Although revenue growth was just 3% year-on-year at $14.1bn and container volumes were up only 1.4%, operating profit jumped 84% year-on-year to $867.8m, helped by accounting revisions to the previous year’s results but complicated by higher depreciation charges. Earnings Before Interest and Tax (EBIT) were up 73% at $908.3m whilst a stable interest burden meant that the increase in operating profits went directly to the bottom line, with Group profit leaping to $417m, a 670% rise. The new IFRS rules concerning leasing costs seems to have flattered the results.
Fuel played a role in Hapag Lloyd’s result. Overall spending on fuel was down by 7%, but this is a complex number in an environment of changing fuel regulations.
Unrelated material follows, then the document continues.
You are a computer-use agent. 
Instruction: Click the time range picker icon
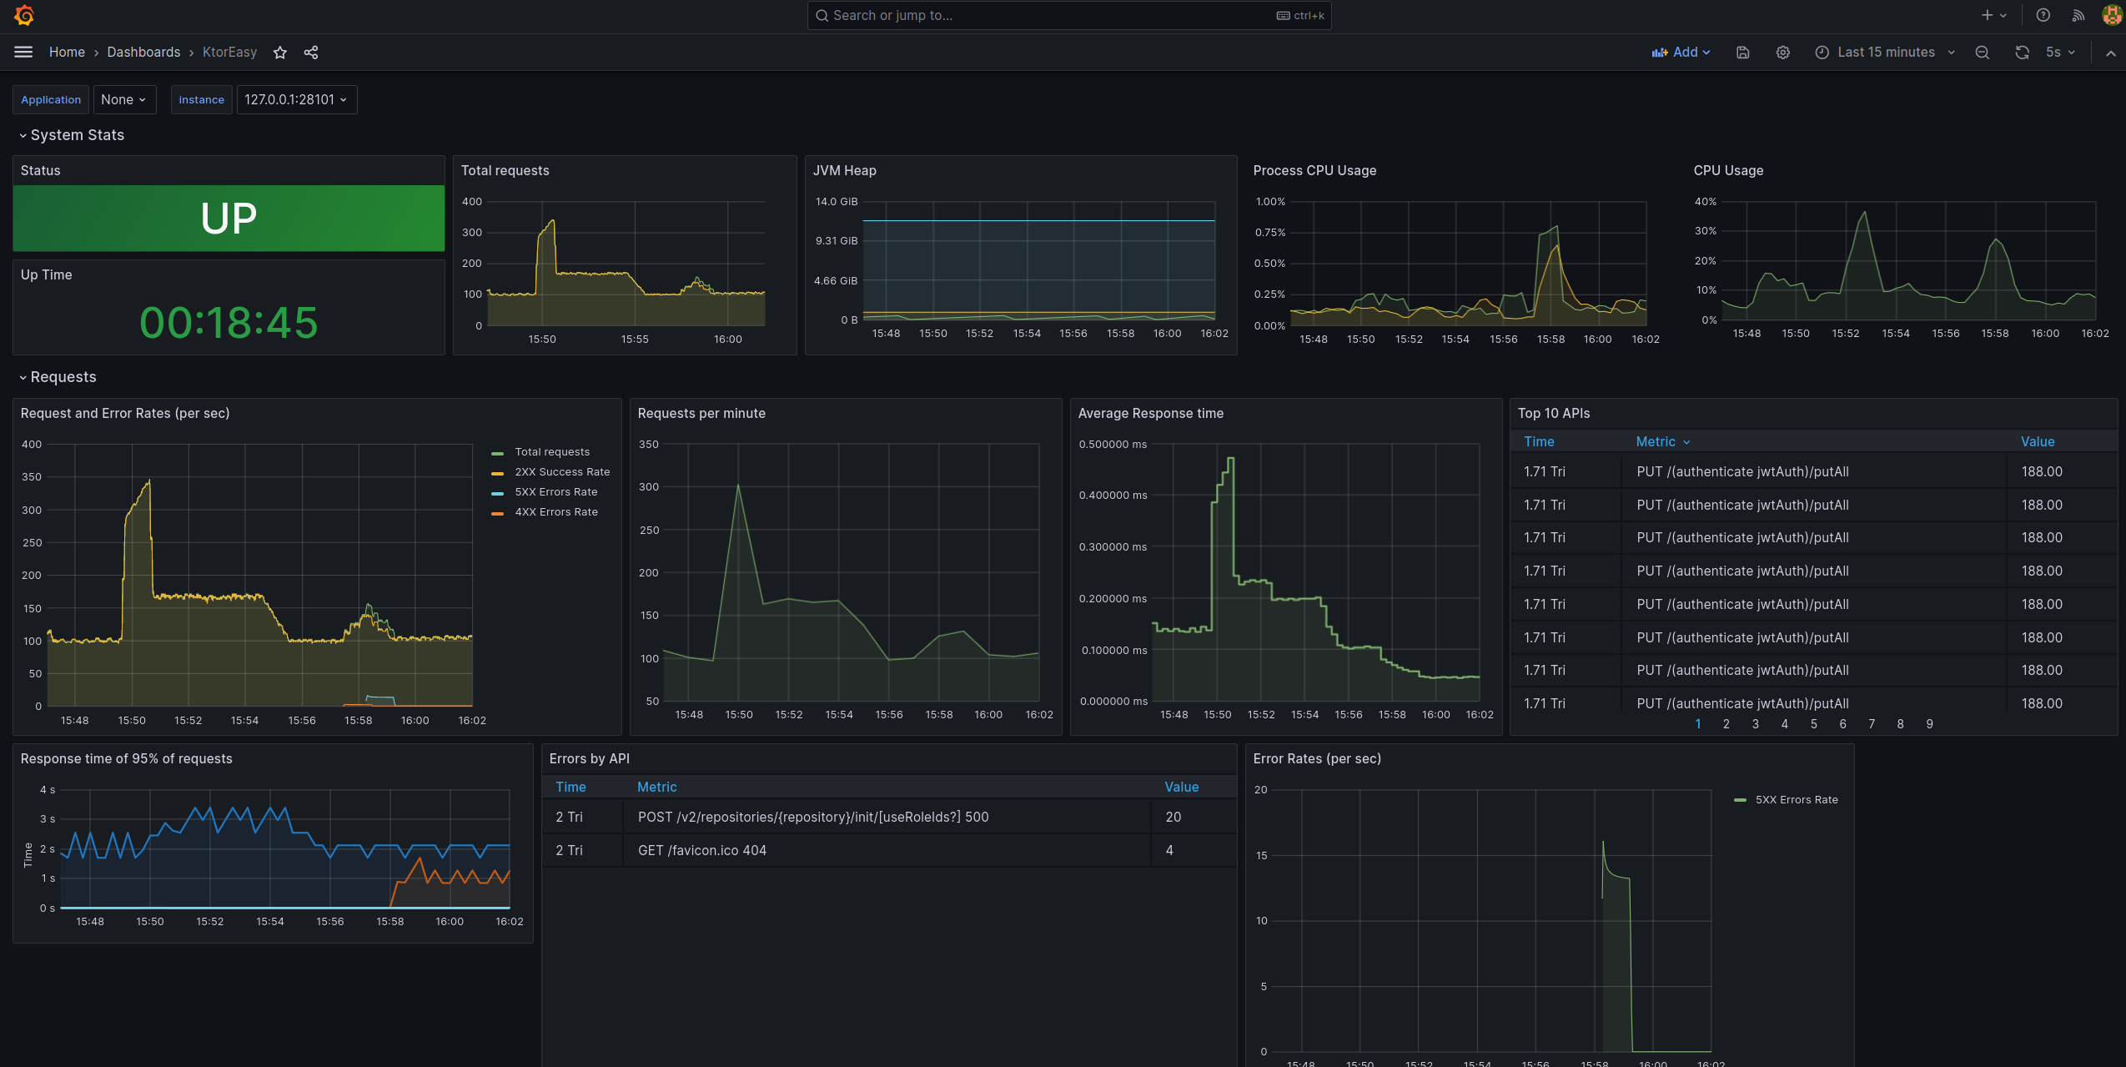tap(1822, 53)
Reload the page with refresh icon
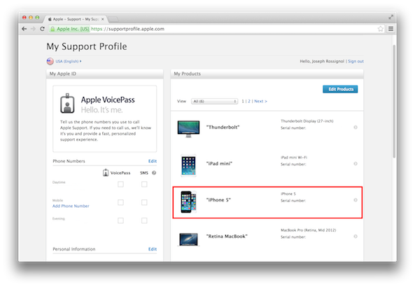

Other operational costs also had an effect with areas such as vessel costs haulage costs falling noticeably, although this was offset by higher depreciation in areas such as the container fleet.
Freight rates were reasonable, with an increase over the year of 2.7% whilst the overall growth in container volumes was a very moderate 1.4%, with the highlight being a 2.8% growth in intra-Asian trade.
Overall Hapag Lloyd is deleveraging financially, although the COVID-19 crisis is encouraging an emphasis on cash. Of course, the extreme movements in monetary policy may have effects here, and with interest rates crashing to zero the optimum level of debt may change.
Furthermore, the COVID-19 issue makes future prospects well-nigh impossible to estimate. Before the crisis Hapag-Lloyd was optimistic that less capacity entering the market would have supported freight rates. It might be possible that unless the global fleet is shrunk rapidly and quickly there will be a collapse in rates possible followed by a violent correction upwards driven by the restocking behaviour.